--- Exercise aim ---
In the listing below, find each line that holds "Fortadeck" and list it.
****************
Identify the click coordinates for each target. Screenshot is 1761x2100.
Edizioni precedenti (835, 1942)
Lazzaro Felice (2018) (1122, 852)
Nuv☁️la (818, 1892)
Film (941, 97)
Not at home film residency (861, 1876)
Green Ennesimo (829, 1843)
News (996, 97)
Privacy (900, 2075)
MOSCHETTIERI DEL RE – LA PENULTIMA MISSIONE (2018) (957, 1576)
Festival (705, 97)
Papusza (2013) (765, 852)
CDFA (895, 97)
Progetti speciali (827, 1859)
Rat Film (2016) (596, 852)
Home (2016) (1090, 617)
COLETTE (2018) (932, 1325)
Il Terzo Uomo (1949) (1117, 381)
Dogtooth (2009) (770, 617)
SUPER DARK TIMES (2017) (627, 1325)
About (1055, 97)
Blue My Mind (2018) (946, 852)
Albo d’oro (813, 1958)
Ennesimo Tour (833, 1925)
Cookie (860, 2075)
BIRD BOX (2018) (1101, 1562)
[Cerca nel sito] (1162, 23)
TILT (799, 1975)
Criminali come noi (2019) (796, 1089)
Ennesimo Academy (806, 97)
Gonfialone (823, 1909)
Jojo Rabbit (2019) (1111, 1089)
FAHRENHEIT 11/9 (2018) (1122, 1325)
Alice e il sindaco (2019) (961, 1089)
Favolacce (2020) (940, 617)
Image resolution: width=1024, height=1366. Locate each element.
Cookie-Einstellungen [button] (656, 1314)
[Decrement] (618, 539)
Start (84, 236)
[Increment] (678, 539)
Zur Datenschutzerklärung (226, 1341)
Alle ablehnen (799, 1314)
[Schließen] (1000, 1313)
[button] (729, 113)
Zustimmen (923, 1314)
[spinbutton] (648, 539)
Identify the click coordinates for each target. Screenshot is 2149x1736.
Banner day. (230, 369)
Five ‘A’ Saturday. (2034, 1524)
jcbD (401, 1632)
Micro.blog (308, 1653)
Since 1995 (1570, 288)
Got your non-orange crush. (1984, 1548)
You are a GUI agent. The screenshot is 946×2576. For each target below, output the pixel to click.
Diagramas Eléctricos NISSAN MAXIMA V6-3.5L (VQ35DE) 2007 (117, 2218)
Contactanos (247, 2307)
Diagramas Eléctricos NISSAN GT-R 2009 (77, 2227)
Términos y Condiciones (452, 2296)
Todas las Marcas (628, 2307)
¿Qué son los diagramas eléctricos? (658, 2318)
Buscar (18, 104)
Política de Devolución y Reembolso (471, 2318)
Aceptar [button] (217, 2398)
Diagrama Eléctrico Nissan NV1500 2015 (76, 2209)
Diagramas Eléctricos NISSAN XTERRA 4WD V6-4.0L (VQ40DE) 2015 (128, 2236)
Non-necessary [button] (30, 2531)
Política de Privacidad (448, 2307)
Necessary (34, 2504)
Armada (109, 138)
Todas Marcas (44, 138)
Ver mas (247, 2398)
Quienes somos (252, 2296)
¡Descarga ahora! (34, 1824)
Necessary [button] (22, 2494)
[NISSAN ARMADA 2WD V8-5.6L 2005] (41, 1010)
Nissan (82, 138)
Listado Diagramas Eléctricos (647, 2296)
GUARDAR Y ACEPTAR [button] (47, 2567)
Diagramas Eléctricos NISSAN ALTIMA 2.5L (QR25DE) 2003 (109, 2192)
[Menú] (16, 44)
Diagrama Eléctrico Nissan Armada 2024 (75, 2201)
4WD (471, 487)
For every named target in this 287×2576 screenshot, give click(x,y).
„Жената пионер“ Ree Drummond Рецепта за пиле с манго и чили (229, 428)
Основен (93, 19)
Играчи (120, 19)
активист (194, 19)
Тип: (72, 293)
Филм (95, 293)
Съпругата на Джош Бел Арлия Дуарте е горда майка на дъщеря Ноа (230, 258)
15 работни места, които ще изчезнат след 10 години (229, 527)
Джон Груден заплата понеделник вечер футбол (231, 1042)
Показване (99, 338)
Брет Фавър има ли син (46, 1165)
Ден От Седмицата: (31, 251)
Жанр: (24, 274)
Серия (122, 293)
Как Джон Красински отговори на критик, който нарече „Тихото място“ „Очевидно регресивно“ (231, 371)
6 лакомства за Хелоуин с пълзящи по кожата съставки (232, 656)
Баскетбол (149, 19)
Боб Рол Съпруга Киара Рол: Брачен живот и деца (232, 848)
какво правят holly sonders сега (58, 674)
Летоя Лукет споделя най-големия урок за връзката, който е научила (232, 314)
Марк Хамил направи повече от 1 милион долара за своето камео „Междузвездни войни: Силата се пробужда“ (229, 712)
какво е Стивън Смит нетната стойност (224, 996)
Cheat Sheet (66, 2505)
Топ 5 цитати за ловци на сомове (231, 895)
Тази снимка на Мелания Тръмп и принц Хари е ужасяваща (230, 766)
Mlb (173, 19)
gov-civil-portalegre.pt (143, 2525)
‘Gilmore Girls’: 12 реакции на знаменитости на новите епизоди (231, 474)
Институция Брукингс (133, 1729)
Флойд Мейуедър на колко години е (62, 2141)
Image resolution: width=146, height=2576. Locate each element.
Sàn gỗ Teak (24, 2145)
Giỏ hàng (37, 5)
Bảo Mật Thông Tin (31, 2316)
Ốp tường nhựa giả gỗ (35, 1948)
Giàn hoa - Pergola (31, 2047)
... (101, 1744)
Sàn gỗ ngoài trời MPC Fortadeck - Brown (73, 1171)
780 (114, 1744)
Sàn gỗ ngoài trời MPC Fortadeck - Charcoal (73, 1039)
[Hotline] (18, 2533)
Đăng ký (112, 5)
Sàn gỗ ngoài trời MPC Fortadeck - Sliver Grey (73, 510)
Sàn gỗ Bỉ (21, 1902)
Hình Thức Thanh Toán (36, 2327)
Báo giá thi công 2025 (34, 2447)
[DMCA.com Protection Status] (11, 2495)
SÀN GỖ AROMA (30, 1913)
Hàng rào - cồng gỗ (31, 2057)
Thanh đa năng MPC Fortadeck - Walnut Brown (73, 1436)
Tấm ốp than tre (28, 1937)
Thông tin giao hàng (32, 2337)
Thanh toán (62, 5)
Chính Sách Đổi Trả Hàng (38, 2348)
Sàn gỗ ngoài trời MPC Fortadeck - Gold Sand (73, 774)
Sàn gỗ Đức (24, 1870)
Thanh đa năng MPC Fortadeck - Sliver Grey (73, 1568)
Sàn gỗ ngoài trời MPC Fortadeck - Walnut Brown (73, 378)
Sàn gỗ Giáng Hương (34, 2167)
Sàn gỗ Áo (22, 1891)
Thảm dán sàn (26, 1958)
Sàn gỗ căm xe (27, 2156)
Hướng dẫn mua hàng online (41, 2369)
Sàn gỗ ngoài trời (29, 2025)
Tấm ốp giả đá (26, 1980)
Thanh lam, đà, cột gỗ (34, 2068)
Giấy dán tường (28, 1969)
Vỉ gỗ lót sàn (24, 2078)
****************
--- The answer ---
Sàn gỗ ngoài trời MPC Fortadeck - Brown (73, 1171)
Sàn gỗ ngoài trời MPC Fortadeck - Charcoal (73, 1039)
Sàn gỗ ngoài trời MPC Fortadeck - Sliver Grey (73, 510)
Thanh đa năng MPC Fortadeck - Walnut Brown (73, 1436)
Sàn gỗ ngoài trời MPC Fortadeck - Gold Sand (73, 774)
Thanh đa năng MPC Fortadeck - Sliver Grey (73, 1568)
Sàn gỗ ngoài trời MPC Fortadeck - Walnut Brown (73, 378)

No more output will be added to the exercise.